▸ Exercise aim
Copy out the entries below, putting "web pages" in place of "webpages" wherever it occurs and changing nothing else.
======== Provided records ========
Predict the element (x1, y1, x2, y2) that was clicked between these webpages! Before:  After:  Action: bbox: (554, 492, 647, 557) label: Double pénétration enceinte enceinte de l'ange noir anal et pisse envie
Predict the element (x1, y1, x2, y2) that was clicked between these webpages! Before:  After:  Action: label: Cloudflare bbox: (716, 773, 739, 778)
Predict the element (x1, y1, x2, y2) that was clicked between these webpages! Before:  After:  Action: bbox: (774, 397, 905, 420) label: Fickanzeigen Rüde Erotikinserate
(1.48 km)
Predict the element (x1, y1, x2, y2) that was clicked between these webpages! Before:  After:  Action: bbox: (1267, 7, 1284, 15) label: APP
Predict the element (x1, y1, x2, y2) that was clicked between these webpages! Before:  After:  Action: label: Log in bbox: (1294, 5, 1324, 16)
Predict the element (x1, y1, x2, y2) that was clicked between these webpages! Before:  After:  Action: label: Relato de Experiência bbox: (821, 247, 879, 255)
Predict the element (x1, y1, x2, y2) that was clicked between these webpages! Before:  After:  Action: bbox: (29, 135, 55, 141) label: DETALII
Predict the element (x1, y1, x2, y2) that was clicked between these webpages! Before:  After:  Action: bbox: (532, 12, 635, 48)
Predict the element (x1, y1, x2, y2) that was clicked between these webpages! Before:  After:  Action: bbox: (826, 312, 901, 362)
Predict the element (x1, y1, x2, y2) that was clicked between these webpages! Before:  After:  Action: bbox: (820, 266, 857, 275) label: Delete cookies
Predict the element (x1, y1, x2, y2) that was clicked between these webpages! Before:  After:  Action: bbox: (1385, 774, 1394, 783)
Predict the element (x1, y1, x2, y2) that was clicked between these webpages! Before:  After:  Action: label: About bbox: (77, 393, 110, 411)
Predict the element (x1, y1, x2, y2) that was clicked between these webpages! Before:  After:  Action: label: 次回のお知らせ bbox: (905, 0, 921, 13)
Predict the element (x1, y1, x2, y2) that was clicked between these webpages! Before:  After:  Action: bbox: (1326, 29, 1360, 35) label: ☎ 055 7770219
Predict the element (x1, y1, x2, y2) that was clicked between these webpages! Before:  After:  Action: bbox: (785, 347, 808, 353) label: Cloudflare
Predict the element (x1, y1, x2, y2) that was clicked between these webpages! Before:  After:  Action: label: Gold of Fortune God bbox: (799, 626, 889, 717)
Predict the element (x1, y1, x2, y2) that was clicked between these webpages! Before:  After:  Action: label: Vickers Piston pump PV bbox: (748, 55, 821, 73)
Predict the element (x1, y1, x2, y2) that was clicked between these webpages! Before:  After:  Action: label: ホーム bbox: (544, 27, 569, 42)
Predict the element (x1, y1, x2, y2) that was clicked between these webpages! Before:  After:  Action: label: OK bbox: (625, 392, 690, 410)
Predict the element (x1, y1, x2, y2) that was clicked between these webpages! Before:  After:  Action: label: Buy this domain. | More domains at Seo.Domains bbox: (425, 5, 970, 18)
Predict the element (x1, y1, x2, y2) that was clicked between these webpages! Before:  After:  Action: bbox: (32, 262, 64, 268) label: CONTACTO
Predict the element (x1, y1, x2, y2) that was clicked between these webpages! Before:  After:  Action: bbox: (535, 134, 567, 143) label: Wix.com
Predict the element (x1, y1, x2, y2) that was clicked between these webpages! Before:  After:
========
▸ Full output
Predict the element (x1, y1, x2, y2) that was clicked between these web pages! Before:  After:  Action: bbox: (554, 492, 647, 557) label: Double pénétration enceinte enceinte de l'ange noir anal et pisse envie
Predict the element (x1, y1, x2, y2) that was clicked between these web pages! Before:  After:  Action: label: Cloudflare bbox: (716, 773, 739, 778)
Predict the element (x1, y1, x2, y2) that was clicked between these web pages! Before:  After:  Action: bbox: (774, 397, 905, 420) label: Fickanzeigen Rüde Erotikinserate
(1.48 km)
Predict the element (x1, y1, x2, y2) that was clicked between these web pages! Before:  After:  Action: bbox: (1267, 7, 1284, 15) label: APP
Predict the element (x1, y1, x2, y2) that was clicked between these web pages! Before:  After:  Action: label: Log in bbox: (1294, 5, 1324, 16)
Predict the element (x1, y1, x2, y2) that was clicked between these web pages! Before:  After:  Action: label: Relato de Experiência bbox: (821, 247, 879, 255)
Predict the element (x1, y1, x2, y2) that was clicked between these web pages! Before:  After:  Action: bbox: (29, 135, 55, 141) label: DETALII
Predict the element (x1, y1, x2, y2) that was clicked between these web pages! Before:  After:  Action: bbox: (532, 12, 635, 48)
Predict the element (x1, y1, x2, y2) that was clicked between these web pages! Before:  After:  Action: bbox: (826, 312, 901, 362)
Predict the element (x1, y1, x2, y2) that was clicked between these web pages! Before:  After:  Action: bbox: (820, 266, 857, 275) label: Delete cookies
Predict the element (x1, y1, x2, y2) that was clicked between these web pages! Before:  After:  Action: bbox: (1385, 774, 1394, 783)
Predict the element (x1, y1, x2, y2) that was clicked between these web pages! Before:  After:  Action: label: About bbox: (77, 393, 110, 411)
Predict the element (x1, y1, x2, y2) that was clicked between these web pages! Before:  After:  Action: label: 次回のお知らせ bbox: (905, 0, 921, 13)
Predict the element (x1, y1, x2, y2) that was clicked between these web pages! Before:  After:  Action: bbox: (1326, 29, 1360, 35) label: ☎ 055 7770219
Predict the element (x1, y1, x2, y2) that was clicked between these web pages! Before:  After:  Action: bbox: (785, 347, 808, 353) label: Cloudflare
Predict the element (x1, y1, x2, y2) that was clicked between these web pages! Before:  After:  Action: label: Gold of Fortune God bbox: (799, 626, 889, 717)
Predict the element (x1, y1, x2, y2) that was clicked between these web pages! Before:  After:  Action: label: Vickers Piston pump PV bbox: (748, 55, 821, 73)
Predict the element (x1, y1, x2, y2) that was clicked between these web pages! Before:  After:  Action: label: ホーム bbox: (544, 27, 569, 42)
Predict the element (x1, y1, x2, y2) that was clicked between these web pages! Before:  After:  Action: label: OK bbox: (625, 392, 690, 410)
Predict the element (x1, y1, x2, y2) that was clicked between these web pages! Before:  After:  Action: label: Buy this domain. | More domains at Seo.Domains bbox: (425, 5, 970, 18)
Predict the element (x1, y1, x2, y2) that was clicked between these web pages! Before:  After:  Action: bbox: (32, 262, 64, 268) label: CONTACTO
Predict the element (x1, y1, x2, y2) that was clicked between these web pages! Before:  After:  Action: bbox: (535, 134, 567, 143) label: Wix.com
Predict the element (x1, y1, x2, y2) that was clicked between these web pages! Before:  After:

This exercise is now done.